きょうのことばセレクション

固定費

2021.4.1(木) 掲載
 企業の費用のうち、売上高の増減に関係なく発生する費用をさす。店舗や生産設備などの減価償却費や人件費、支払利息、賃借料、地代家賃などが含まれる。原材料費や労務費といった、生産量や販売量に連動して増減する費用を「変動費」という。売上高から固定費と変動費を差し引いた金額が企業の利益となる。
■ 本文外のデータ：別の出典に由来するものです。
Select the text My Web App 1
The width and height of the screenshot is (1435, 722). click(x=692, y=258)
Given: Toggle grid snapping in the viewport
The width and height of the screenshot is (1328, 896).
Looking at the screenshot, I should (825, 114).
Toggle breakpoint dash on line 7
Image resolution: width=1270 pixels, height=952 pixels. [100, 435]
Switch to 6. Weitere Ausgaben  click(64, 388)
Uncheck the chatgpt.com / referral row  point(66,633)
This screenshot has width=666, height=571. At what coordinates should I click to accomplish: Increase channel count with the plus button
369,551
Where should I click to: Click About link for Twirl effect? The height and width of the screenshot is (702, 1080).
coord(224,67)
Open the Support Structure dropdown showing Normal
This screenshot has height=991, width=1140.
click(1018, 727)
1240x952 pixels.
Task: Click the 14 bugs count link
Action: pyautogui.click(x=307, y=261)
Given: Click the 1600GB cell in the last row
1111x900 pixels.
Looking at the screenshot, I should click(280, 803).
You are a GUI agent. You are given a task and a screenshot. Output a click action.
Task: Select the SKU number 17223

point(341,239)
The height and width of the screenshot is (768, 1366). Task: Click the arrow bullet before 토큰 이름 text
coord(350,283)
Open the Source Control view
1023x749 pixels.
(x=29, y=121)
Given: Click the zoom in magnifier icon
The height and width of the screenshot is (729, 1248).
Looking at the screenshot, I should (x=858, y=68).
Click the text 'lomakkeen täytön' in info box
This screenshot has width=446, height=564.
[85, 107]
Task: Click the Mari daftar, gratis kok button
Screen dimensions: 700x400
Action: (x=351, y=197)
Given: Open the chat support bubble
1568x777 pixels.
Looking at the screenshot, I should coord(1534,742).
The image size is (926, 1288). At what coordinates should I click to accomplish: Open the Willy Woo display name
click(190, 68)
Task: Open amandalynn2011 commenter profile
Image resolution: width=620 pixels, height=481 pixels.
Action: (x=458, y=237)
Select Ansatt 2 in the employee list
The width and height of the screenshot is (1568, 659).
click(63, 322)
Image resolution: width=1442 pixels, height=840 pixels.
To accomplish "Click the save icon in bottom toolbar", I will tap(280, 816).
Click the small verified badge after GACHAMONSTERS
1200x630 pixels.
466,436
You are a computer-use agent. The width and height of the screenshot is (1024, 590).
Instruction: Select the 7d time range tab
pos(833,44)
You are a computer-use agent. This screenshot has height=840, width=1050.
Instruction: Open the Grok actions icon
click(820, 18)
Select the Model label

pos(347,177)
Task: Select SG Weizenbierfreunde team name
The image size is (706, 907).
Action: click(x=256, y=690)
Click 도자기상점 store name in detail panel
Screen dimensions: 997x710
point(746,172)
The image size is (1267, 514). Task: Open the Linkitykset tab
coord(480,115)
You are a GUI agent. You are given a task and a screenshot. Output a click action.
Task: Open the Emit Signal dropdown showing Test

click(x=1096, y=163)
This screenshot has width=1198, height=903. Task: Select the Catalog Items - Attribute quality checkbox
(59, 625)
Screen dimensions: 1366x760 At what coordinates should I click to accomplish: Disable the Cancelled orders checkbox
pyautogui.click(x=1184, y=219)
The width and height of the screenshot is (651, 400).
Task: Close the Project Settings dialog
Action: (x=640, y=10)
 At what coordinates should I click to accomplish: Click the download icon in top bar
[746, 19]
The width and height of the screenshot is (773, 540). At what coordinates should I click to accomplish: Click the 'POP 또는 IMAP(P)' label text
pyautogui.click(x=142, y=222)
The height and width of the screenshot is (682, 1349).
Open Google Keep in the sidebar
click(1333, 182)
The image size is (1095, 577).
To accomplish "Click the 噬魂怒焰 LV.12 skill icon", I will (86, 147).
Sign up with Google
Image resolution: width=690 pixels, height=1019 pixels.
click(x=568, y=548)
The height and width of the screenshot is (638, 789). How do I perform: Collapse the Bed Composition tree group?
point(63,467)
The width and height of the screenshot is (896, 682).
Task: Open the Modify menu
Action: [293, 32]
 新型コロナウイルス禍による売上高の落ち込みを背景に、働き方の見直しやデジタル化を進め、固定費の圧縮に取り組む企業が相次いでいる。固定費を減らすと、売上高と費用が等しくなり損益がゼロとなる売上高をさす「損益分岐点」も低くなる。損益分岐点を上回れば営業黒字、下回れば赤字となるため、損益分岐点が低いほど減収になっても利益を出しやすい収益構造といえる。
 損益分岐点を実際の売上高で割った指標が損益分岐点比率で、企業のコスト競争力を見るのに用いられる。損益分岐点比率が相対的に高いのが航空会社や鉄道会社だ。機体や車両の減価償却費や乗務員の人件費、燃料費など乗客の多寡にかかわらず発生する固定費が重荷となり、大規模な赤字に落ち込む会社が目立っている。遠隔勤務が普及すれば出張などのビジネス需要がコロナ前から減る懸念もあり、固定費をどこまで抑えられるかが焦点になっている。